When demonstrated using three video recordings from the 2017 mass shooting in Las Vegas that left 58 people dead and hundreds wounded, the system correctly estimated the shooter's actual location -- the north wing of the Mandalay Bay hotel.
The estimate was based on three gunshots fired within the first minute of what would be a prolonged massacre.
VERA uses machine learning techniques to synchronise the video feeds and calculate the position of each camera based on what that camera is seeing.
"But it's the audio from the video feeds that's pivotal in localising the source of the gunshots," Hauptmann said.
Specifically, the system looks at the time delay between the crack caused by a supersonic bullet's shock wave and the muzzle blast, which travels at the speed of sound.

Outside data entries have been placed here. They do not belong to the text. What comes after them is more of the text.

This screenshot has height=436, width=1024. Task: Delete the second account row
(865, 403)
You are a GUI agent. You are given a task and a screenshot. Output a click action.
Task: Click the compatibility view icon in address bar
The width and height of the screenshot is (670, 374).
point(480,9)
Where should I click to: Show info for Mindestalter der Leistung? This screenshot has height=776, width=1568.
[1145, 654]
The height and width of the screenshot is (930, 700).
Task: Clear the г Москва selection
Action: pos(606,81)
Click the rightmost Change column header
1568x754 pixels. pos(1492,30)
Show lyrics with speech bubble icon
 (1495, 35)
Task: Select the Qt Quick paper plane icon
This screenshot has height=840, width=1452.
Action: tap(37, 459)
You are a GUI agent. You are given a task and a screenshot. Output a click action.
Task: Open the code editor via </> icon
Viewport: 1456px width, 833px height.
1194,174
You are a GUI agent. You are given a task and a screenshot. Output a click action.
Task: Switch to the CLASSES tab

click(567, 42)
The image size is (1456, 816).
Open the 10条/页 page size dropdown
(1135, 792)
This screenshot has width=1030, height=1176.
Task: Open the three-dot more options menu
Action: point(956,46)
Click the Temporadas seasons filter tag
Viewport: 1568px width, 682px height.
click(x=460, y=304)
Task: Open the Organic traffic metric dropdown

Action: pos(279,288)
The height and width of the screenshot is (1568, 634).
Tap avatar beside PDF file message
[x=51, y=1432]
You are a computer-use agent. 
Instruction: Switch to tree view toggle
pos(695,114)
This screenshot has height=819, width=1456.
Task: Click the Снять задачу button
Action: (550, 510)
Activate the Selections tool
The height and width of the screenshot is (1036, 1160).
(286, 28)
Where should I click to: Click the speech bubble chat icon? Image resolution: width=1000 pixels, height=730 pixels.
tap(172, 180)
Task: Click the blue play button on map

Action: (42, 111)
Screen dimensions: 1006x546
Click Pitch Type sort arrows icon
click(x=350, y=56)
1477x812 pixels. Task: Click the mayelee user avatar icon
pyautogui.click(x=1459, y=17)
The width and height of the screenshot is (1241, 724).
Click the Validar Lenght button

It also uses audio to identify the type of gun used, which determines bullet speed.
VERA can then calculate the shooter's distance from the smartphone.
"When we began, we didn't think you could detect the crack with a smartphone because it's really short," Hauptmann said.
"But it turns out today's cell phone microphones are pretty good," Hauptmann added.
By using video from three or more smartphones, the direction from which the shots were fired -- and the shooter's location -- can be calculated based on the differences in how long it takes the muzzle blast to reach each camera.
VERA is not limited to detecting gunshots.
"It is an event analysis system that can be used to locate a variety of other sounds relevant to human rights and war crimes investigations," Hauptmann said.
The researchers presented VERA and released it as open-source code at the Association for Computing Machinery's International Conference on Multimedia in Nice, France.